Sudtirol is also known as Alto Adige for the Adige river which runs swiftly north to south through the steep valley toward Verona. The valley is lush from heavy rain and snow fall, and vineyards stretch along the hillsides for miles. The steep granite mountains, the Dolomites, are popular in the summer with hikers and in winters for skiers.
The principal town in Sudtirol is Brixen (German) or Bressanone (Italian). The Eisack and Reinz rivers meet in town where a major flood control project is underway to limit spring flooding which has left the city underwater for centuries.
Our lodgings were at a charming gasthaus 2 kilometers up the hillside from Bressanone. We had spent a few days in an apartment in center of Bologna, busy traffic, crowded streets, and a bit shabby with graffiti everywhere. The Gasthaus Majestic Lucy found online turned out to be the opposite of how we lived in Bologna.

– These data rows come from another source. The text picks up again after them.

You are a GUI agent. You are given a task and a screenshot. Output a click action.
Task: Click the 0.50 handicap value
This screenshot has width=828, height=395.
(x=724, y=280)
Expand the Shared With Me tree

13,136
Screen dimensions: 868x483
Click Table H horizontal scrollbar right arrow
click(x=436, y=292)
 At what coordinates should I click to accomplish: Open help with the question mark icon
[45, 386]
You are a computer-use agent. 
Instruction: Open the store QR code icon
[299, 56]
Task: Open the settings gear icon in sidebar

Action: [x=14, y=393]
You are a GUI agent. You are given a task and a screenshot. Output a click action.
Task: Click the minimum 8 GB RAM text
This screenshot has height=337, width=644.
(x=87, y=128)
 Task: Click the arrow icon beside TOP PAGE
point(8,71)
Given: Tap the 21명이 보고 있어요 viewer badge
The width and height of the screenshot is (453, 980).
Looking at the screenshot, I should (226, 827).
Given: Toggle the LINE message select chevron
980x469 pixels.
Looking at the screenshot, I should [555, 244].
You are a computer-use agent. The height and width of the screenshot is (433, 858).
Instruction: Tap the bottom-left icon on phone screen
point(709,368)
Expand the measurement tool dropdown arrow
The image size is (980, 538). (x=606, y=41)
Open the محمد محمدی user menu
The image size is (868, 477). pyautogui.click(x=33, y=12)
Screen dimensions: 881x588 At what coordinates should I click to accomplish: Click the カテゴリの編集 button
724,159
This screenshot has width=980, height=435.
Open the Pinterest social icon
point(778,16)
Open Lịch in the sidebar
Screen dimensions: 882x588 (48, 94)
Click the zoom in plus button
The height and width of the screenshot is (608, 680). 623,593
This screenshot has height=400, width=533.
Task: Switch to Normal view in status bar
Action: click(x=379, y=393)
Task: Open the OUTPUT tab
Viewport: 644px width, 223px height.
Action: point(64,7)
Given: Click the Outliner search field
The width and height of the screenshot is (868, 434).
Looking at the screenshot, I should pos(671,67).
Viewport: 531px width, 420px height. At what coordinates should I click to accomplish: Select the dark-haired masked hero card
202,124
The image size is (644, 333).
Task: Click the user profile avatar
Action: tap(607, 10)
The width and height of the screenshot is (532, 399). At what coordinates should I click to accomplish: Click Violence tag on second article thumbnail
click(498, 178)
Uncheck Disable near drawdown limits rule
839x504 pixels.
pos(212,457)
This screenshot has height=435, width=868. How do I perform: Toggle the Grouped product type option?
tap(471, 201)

We had a spacious and very modern apartment with kitchen, living room, bedroom, full bathroom with a washing machine! And a balcony to sip tea and coffee before going down to breakfast. After a busy day touring Sudtirol, we came back every night to enjoy a glass of wine on our balcony, marvel at the view of snow-capped alps in the distance and the sound of a rushing creek below.
We stayed a week. Enjoyed every minute of it.
The Majestic provided us with two Brixen cards when we arrived, a nifty and efficient way for tourists to get around the area without paying bus and museum fees. We used our Brixen cards three or four times a day, saving money, hopping on and off buses, getting into museums, traveling where we wanted using Brixen’s efficient public transportation.
If only the US had such efficient and modern public transportation in rural areas.
Plose to Val Croce
Our Brixen cards allowed us to take a bus to Plose along winding hillside roads above Bressanone, then board a cable car to Val Croce, a 6000 foot high plateau with spectacular views of the Dolomites, numerous hiking trails, and lush pastures where dairy cattle were grazing, bells clanging, munching grass, and drinking from streams of fresh mountain water.
We walked through Bressanone daily for sight-seeing, grabbing lunch and a glass of wine, or boarding a bus to travel to nearby villages. One Sunday, when buses weren’t running regularly, we hiked into town, down steep trails, passing terraced vineyards, crossing bridges until we reached Bressanone.
Along the way, we had nice views of town and the Reinz river.
Our travels around Sudtirol including visits to Luson, Vipetino, and Saint Ullrich, all charming alpine villages, scenic, and worth seeing.
Vipetino is a mountain village near Brenner and the Austrian border. It took our bus from Brixen almost an hour driving along a rushing river, crossing bridges, pulling off at villages to pick up and drop off passengers.
When we arrived, we spent a couple of hours strolling along cobblestone streets, having lunch, and stopping in a few shops.
We traveled through Sudtirol last summer on a train from Munchen through Innsbruck to Trentino, about 60 kilometers south of Bressanone. We enjoyed that trip so much, we wanted to return, stay in another town, explore the majestic Dolomites, scenic alpine valleys and villages. I’m sure we’ll be back!